=== Your assignment ===
Whenever a line in the data below includes the string "computer", copy it out.

Start of Provided entries

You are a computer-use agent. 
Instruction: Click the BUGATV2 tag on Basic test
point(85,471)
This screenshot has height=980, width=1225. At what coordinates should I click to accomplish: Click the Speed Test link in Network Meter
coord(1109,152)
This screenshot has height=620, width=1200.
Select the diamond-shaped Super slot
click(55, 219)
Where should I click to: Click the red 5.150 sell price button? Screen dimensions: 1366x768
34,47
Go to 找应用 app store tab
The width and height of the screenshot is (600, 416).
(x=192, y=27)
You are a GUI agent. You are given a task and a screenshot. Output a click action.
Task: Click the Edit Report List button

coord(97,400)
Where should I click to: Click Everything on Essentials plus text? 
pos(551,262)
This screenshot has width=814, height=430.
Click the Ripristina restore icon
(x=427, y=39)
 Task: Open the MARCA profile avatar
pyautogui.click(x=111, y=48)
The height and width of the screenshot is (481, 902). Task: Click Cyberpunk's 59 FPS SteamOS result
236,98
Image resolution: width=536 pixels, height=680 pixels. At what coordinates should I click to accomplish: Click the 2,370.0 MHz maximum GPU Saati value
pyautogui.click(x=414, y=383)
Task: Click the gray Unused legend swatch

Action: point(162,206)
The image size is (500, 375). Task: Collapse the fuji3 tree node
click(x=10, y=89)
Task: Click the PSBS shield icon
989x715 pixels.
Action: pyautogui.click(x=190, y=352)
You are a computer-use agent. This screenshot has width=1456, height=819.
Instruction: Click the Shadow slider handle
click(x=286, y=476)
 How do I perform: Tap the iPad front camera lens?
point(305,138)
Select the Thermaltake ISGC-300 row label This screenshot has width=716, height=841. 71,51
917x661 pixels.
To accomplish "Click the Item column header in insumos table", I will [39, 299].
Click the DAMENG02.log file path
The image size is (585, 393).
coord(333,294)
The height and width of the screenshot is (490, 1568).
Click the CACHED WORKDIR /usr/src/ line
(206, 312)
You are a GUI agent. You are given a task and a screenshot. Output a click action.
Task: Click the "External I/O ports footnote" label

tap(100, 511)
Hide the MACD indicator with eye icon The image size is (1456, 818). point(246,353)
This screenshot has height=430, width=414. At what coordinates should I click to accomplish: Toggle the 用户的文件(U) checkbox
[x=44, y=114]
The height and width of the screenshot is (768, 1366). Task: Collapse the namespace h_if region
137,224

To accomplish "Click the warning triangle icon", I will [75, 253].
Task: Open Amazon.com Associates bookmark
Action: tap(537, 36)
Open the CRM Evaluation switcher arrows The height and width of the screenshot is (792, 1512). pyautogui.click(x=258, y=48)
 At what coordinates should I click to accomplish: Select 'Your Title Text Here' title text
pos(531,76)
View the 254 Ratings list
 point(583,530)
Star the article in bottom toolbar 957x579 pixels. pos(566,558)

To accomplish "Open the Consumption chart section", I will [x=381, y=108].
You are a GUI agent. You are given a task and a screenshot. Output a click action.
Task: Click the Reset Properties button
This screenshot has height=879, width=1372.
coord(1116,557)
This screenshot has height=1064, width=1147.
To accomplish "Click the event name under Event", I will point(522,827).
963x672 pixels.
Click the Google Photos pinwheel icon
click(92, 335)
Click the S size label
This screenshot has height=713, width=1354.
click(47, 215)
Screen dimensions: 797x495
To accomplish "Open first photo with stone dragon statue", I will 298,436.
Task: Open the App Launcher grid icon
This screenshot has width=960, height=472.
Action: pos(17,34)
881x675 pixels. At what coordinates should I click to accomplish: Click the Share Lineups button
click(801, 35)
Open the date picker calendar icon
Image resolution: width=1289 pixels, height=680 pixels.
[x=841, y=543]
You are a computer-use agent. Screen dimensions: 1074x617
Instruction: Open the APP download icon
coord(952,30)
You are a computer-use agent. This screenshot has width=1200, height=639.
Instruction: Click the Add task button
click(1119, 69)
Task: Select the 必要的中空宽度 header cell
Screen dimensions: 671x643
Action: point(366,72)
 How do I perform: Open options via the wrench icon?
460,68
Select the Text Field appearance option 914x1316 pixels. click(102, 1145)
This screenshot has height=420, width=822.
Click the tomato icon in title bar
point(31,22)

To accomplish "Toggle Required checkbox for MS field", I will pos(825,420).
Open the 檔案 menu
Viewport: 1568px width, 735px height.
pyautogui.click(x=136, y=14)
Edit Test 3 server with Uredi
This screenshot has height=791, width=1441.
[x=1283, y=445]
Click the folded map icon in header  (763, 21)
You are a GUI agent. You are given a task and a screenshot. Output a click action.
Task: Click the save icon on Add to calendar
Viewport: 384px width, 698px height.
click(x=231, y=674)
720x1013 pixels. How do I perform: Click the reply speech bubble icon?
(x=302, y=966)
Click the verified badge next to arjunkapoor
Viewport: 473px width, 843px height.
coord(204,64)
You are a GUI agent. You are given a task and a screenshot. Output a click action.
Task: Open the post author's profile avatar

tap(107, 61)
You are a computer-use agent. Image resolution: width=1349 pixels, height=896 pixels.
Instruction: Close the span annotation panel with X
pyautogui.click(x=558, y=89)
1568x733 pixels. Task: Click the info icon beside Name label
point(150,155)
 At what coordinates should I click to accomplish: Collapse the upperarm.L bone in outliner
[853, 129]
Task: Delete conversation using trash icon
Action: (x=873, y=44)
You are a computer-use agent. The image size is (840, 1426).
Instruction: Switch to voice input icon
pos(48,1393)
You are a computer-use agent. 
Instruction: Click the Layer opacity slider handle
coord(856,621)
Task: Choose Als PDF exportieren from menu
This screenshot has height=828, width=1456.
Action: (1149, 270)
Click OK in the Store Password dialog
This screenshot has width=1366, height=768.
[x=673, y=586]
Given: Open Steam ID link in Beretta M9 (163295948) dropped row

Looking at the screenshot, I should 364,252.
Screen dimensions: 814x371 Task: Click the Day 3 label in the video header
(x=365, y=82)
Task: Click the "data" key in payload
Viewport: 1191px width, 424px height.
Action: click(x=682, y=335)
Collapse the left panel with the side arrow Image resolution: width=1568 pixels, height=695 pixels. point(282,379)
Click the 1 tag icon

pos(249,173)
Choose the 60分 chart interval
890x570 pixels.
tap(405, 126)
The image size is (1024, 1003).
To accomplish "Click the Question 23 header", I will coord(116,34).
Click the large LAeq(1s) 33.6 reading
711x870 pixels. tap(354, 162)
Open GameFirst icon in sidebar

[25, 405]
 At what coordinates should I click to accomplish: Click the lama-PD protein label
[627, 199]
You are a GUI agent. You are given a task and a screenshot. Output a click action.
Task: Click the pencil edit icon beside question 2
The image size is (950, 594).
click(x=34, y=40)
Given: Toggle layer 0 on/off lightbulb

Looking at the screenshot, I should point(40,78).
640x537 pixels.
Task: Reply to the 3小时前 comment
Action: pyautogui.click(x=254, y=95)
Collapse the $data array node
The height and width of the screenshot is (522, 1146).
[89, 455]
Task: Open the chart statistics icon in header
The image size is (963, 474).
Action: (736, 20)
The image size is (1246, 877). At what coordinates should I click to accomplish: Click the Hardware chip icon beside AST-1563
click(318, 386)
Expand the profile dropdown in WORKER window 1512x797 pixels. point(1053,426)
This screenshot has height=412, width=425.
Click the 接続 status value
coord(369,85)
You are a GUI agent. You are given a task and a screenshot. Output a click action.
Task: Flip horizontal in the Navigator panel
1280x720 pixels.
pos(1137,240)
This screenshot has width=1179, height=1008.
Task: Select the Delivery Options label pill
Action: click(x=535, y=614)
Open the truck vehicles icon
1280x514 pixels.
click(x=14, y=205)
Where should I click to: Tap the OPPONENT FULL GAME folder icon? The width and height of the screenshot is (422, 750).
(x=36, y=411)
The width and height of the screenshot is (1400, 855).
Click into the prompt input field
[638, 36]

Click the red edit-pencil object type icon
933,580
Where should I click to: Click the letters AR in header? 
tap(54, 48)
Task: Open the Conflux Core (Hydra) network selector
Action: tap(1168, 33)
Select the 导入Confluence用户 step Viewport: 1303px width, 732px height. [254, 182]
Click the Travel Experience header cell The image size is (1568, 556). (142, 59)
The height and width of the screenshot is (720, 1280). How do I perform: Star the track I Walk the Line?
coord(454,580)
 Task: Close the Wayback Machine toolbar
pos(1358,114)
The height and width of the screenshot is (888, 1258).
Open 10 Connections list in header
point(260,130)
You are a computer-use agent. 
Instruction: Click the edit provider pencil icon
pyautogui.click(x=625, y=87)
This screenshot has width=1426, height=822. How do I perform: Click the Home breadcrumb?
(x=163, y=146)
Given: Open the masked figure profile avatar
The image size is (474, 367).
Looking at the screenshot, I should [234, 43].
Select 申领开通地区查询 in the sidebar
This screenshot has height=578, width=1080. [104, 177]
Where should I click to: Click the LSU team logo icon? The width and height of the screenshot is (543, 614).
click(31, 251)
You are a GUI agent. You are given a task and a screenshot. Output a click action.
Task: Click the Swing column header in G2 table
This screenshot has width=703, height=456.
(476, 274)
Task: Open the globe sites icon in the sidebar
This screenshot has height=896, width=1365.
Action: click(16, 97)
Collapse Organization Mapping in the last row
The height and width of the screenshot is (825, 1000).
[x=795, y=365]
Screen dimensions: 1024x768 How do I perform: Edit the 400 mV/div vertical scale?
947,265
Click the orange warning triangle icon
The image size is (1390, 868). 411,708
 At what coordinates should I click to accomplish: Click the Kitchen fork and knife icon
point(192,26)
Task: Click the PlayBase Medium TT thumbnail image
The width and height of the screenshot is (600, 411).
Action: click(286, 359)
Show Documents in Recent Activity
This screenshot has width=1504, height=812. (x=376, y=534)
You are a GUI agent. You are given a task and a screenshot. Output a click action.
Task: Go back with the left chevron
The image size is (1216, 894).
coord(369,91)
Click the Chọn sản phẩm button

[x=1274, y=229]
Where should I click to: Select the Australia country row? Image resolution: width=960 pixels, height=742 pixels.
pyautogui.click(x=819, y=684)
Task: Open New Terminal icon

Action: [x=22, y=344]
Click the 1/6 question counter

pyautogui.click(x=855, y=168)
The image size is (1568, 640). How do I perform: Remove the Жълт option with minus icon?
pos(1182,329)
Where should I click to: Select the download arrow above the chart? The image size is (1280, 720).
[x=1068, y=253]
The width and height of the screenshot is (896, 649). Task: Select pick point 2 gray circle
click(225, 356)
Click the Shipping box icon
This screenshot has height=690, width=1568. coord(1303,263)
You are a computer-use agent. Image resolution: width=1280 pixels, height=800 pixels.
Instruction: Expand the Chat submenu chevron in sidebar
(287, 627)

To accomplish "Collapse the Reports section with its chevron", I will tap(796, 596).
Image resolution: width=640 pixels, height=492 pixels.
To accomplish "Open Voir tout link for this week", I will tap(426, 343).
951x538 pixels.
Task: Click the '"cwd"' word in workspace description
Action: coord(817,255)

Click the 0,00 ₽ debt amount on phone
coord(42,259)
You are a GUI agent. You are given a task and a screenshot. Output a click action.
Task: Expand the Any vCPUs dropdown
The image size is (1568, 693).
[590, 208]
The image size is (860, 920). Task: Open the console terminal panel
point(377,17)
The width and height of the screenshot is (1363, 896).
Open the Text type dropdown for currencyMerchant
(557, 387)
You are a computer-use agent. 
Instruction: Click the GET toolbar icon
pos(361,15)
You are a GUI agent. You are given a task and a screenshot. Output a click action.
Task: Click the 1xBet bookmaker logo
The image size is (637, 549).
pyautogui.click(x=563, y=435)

End of Provided entries

=== Solution to this exercise ===
You are a computer-use agent. 
You are a computer-use agent. This screenshot has width=1456, height=819.
You are a computer-use agent. Screen dimensions: 1074x617
You are a computer-use agent. This screenshot has width=1200, height=639.
You are a computer-use agent. Image resolution: width=1349 pixels, height=896 pixels.
You are a computer-use agent. The image size is (840, 1426).
You are a computer-use agent. 
You are a computer-use agent. 
You are a computer-use agent. Image resolution: width=1280 pixels, height=800 pixels.
You are a computer-use agent. 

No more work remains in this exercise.